Applying to US universities:
The application fees vary according to each university, but they will usually lie within the $40 to $200 bracket. Another factor that may contribute to your application expenses is reporting your GRE score to universities. ETS, which conducts the GRE and TOEFL, allows you to send both scores to four universities for free, but additional scoring reports would cost you extra. You will have to pay an additional $27 for GRE and $20 for TOEFL, each time you wish to send your scores to a university.
Other Expenses During Applications:
Let’s assume you are planning to apply to multiple universities. For this, you will require around 15 copies each (to be safe) of transcripts on the college letterhead, bank statements, and affidavits with the sponsor’s name on it. Dispatching these documents to the universities will also cost you money. Altogether, you would spend around Rs. 8,000. In some cases, students make multiple copies of their Letters of Recommendation (LORs) and Statement of Purpose (SOP) and unnecessarily burn an extra 500 bucks or so. While today, most universities allow you to upload these documents online, thereby cutting costs, upon admission, you will have to send them a hard copy of the transcript of your financial documents.
You need to pay the VISA Fee, which is $160, followed by the SEVIS fee, which is $350.
Single way airfares in Economy Class can range between Rs. 40,000 and Rs. 3,00,000, depending on your city, destination, airline and when you book it.
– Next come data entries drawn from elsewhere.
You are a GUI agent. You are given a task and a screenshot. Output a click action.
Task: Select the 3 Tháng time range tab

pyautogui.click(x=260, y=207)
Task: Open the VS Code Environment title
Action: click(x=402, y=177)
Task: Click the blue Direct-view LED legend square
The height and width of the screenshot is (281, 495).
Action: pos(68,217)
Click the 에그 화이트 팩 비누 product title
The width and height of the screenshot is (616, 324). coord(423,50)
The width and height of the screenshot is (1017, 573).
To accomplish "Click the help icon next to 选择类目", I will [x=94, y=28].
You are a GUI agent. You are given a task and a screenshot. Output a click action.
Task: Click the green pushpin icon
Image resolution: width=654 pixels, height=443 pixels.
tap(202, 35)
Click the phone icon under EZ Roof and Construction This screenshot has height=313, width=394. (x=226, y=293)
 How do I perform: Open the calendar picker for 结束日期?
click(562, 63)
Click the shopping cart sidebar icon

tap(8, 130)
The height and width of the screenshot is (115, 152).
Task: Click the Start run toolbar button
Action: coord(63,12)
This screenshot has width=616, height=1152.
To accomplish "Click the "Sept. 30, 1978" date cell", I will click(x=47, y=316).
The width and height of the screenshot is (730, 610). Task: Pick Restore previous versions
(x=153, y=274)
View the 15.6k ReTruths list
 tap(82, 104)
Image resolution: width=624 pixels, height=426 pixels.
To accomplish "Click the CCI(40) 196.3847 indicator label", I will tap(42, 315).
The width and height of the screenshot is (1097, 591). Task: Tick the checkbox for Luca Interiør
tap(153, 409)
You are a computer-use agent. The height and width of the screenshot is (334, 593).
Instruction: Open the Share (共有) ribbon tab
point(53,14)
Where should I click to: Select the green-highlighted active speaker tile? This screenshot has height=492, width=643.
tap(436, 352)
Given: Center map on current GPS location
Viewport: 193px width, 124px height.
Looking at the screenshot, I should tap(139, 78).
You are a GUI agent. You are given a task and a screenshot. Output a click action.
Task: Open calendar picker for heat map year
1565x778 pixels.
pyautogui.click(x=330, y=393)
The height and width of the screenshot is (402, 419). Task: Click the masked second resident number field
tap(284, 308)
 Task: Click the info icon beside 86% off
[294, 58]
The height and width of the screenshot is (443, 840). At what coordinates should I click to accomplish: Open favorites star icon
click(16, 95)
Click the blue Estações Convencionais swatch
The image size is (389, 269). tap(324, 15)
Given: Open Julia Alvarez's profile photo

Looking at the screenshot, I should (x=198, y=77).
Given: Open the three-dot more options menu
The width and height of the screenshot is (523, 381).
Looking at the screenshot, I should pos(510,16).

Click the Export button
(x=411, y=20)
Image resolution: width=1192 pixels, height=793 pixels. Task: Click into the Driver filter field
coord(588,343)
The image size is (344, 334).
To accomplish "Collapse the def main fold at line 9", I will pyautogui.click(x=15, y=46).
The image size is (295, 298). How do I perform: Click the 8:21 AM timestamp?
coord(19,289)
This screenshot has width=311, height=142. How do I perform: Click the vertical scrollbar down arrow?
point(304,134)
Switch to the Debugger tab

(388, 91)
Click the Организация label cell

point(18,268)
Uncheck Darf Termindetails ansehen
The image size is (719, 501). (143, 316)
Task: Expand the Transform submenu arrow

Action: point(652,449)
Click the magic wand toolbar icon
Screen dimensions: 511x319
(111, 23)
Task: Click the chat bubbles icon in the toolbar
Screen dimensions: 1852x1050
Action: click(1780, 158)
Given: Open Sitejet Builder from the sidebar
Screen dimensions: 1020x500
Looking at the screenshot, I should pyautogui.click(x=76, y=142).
According to the Vagabrothers channel on Youtube, the best time to book tickets is six weeks before your travel date.
The least expensive university- Birgham Young University- Tuition and fees for a year cost around 4.3 Lakh rupees.
The most expensive university- Columbia University- Tuition and fees for a year cost around 47 Lakh rupees.
The cost for other universities depends largely on the location and whether the university is state-run or private.
How can you cover costs while pursuing an MS in the US?
As a student, you are allowed to work for 40 hours a week. Students can get paid anywhere between 7 and 12 $/hour.
You should also try to get fee waivers. Teaching Assistantships, Research Assistantships, and Graduate Assistantships will cover some part of your fee, and you will be paid each month, which should also help you lessen the burden of finances.